When I shared a picture of the desk layout on Twitter, a number of folks expressed interest in the various components that I used. To make it easier for others who may be interested in replicating their own variation of this setup, here are Amazon links for all the parts I used to build this setup (these are not affiliate links):
- WALI Extra Tall Single LCD Monitor Fully Adjustable Desk Mount (qty 2)
- WALI Single Fully Adjustable Arm (qty 2)
- Pergear TH5 Camera Swivel Mini Tripod Ball Head (qty 2)
- Pergear TH3 Pro DSLR Camera Tripod Ball Head
- PULUZ Metal Handheld Adjustable 3/8” Tripod/Monopod Extension
- Camera Quick Release Screws, 3/8” and 1/4”
- Neewer 160 LED Dimmable Light Panel, 2 pack
This photo shows the finished setup:
Breaking it down a bit, here’s how the parts list above is represented in this photo:
- On each side of the monitor are the extra tall desk mounts (item #1 above). From a setup/installation perspective, there’s nothing special here—these bolt onto the desk. They do offer a grommet installation method, which I didn’t use because the placement of the grommets on my desk are less than ideal.

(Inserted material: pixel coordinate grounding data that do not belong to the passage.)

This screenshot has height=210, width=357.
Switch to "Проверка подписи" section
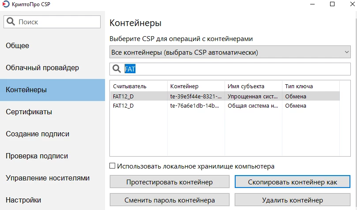(x=37, y=156)
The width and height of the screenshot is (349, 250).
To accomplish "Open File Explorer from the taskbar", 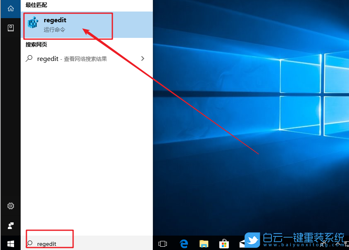I will click(x=204, y=243).
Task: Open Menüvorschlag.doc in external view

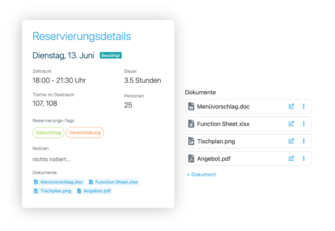Action: point(291,106)
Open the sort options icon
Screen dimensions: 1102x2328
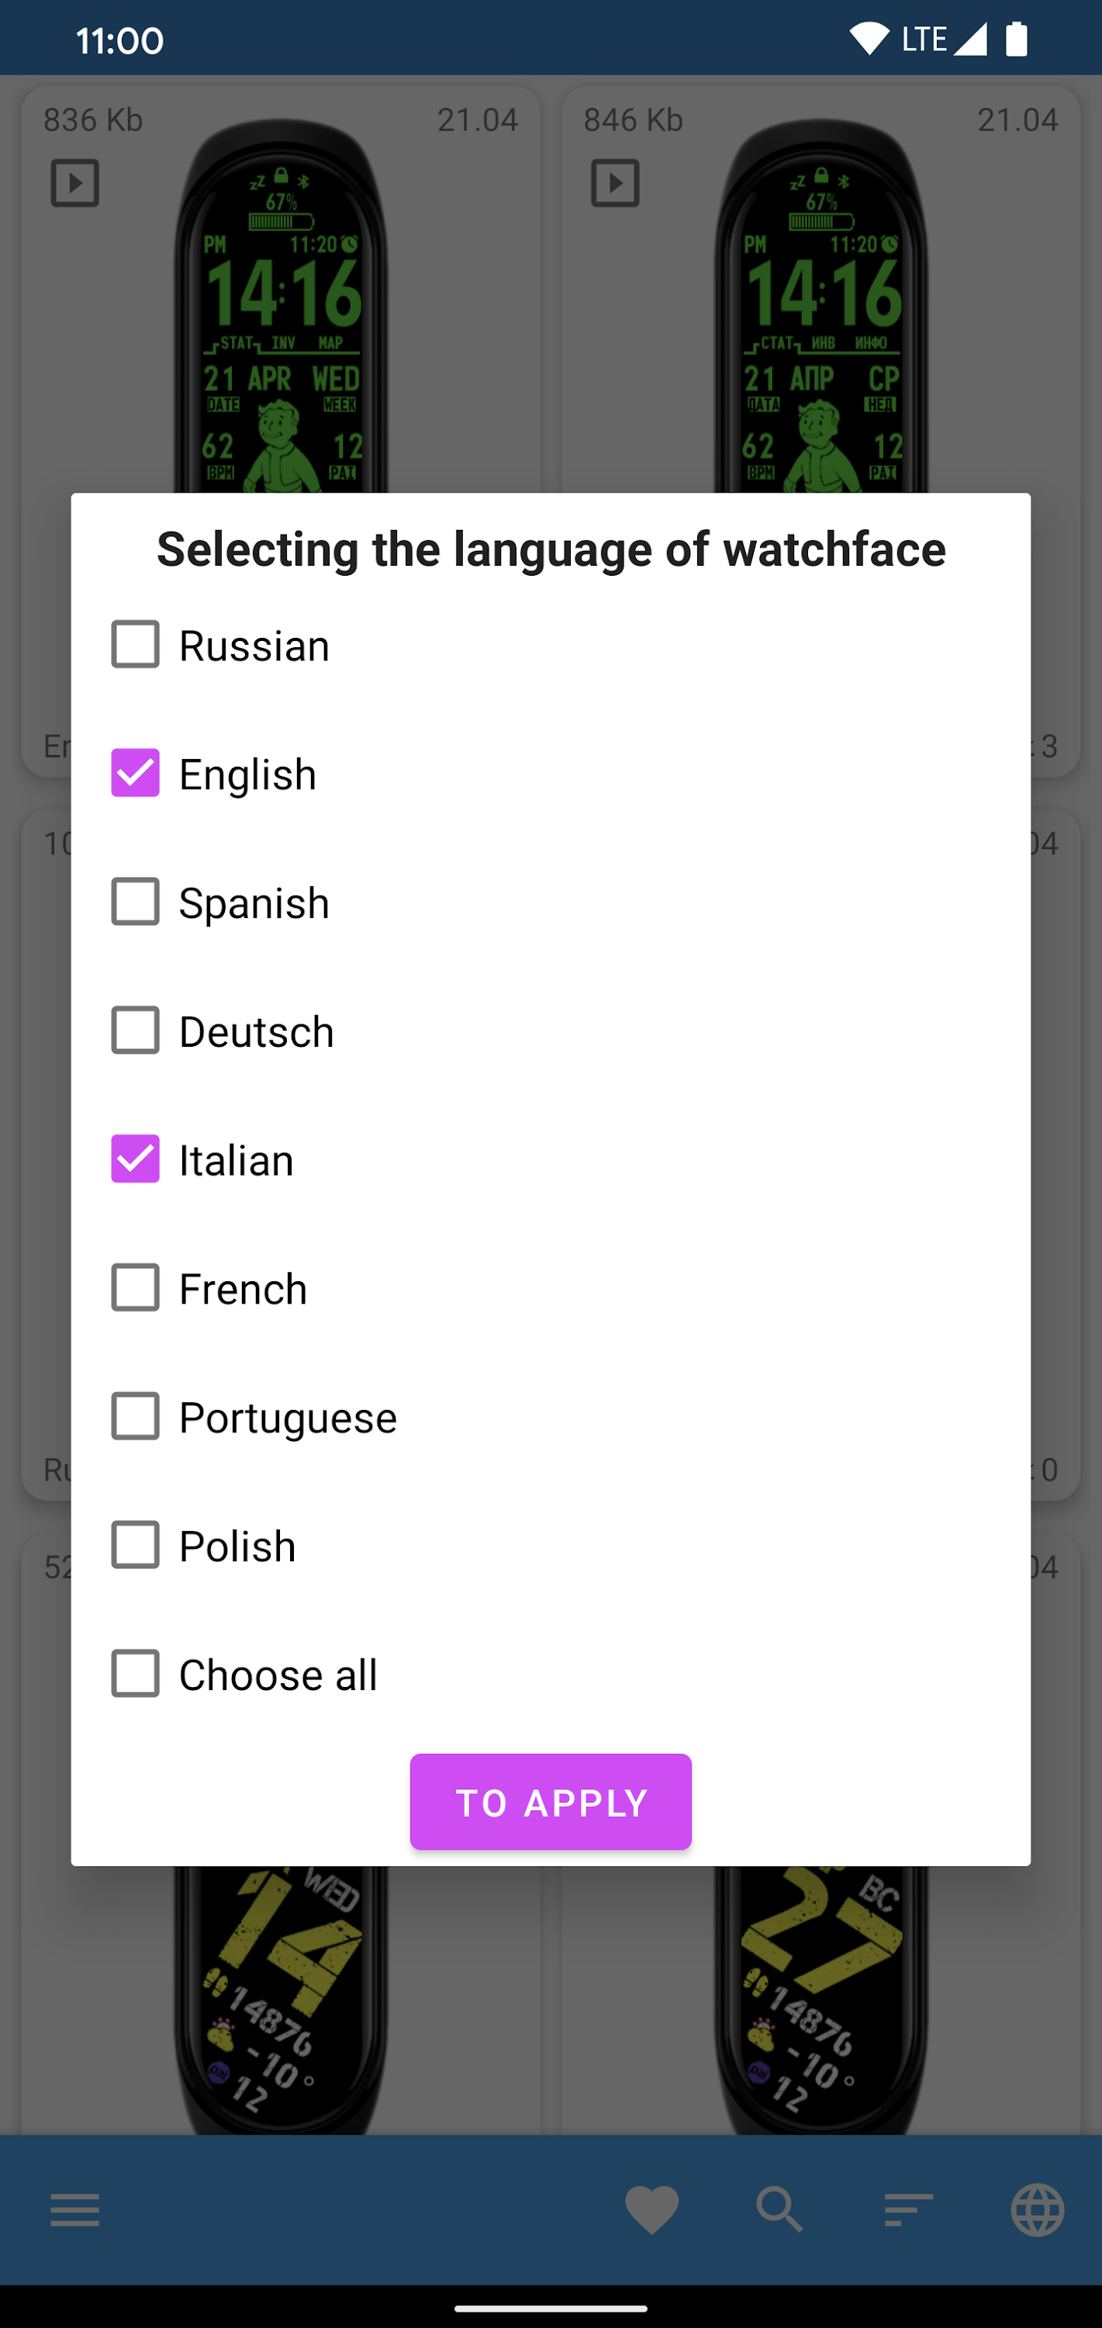click(x=909, y=2210)
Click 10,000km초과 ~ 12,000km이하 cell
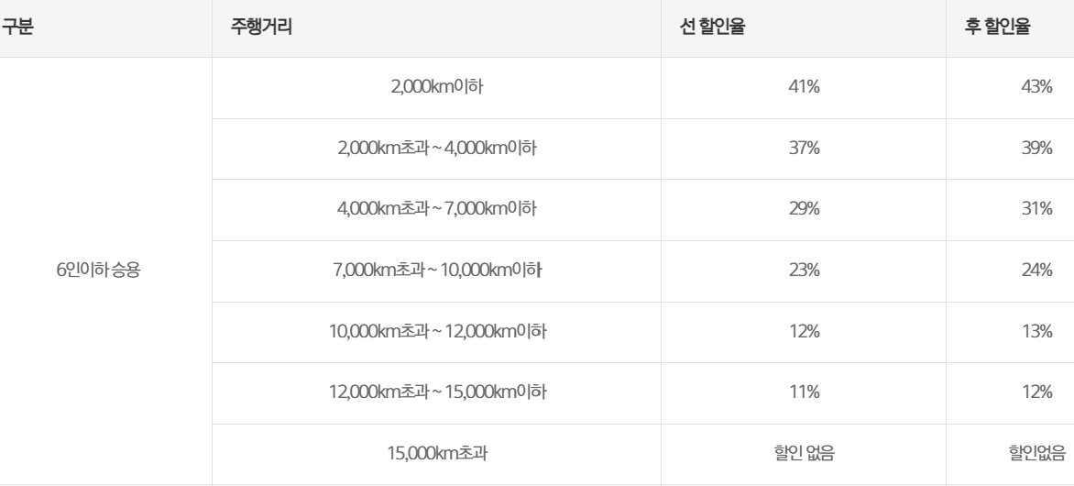 pyautogui.click(x=436, y=332)
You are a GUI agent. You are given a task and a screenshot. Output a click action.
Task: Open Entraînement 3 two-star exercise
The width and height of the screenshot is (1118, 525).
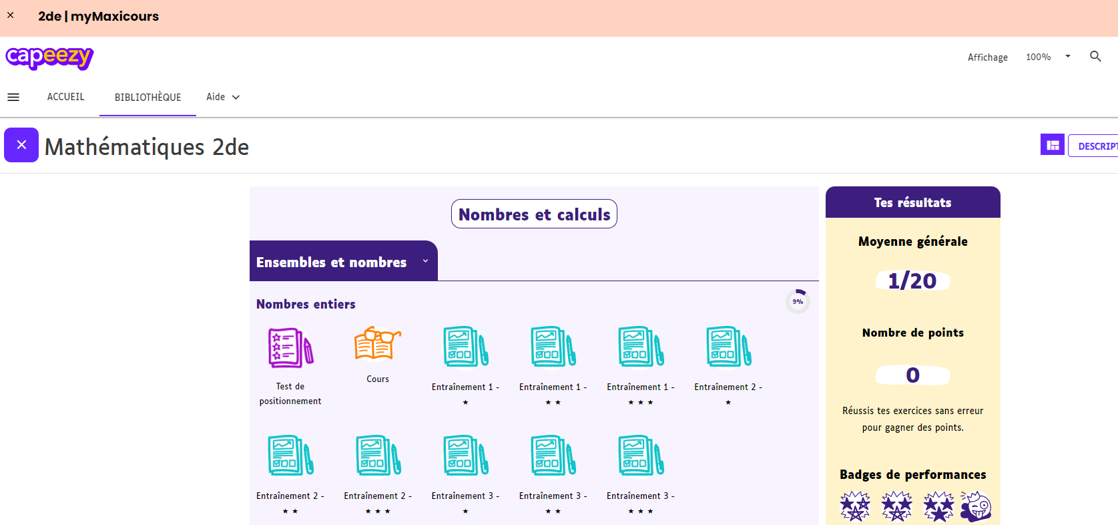pyautogui.click(x=553, y=456)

- On the desk mount on the right of the photo are four arms. Three of these arms are #2 from the parts list above (the WALI fully adjustable arm); the last is a repurposed monitor arm from an Amazon Basics monitor arm (this one). I didn’t include the Amazon Basics monitor arm above because…well, it’s pricey when all you’re using is the arm itself and not the base. You’re probably better off using a WALI monitor arm (I re-used the Amazon Basics arm because I already had one from a previous configuration).
- The lowest arm on the right desk mount is a WALI arm (item #2 above; more on that in a moment) and is used for a camera. The next arm up is the re-used Amazon Basics arm (for my LG 34” ultrawide monitor). The third arm is used for the microphone boom, and the last arm is for the Neewer LED panel (item #7 on the list above).
- The left desk mount has only a single arm (currently). It is a WALI arm and is used for a second Neewer LED panel.
Attaching the Camera
Of note is the means by which I attach the camera to the monitor arm and desk mount. I take no credit for this; I got the idea from this YouTube video (the same one linked in the first paragraph). The camera setup has four components:
- The WALI monitor arm (item #2 on the parts list)
- The PULUZ tripod/monopod extension (item #5 on the parts list)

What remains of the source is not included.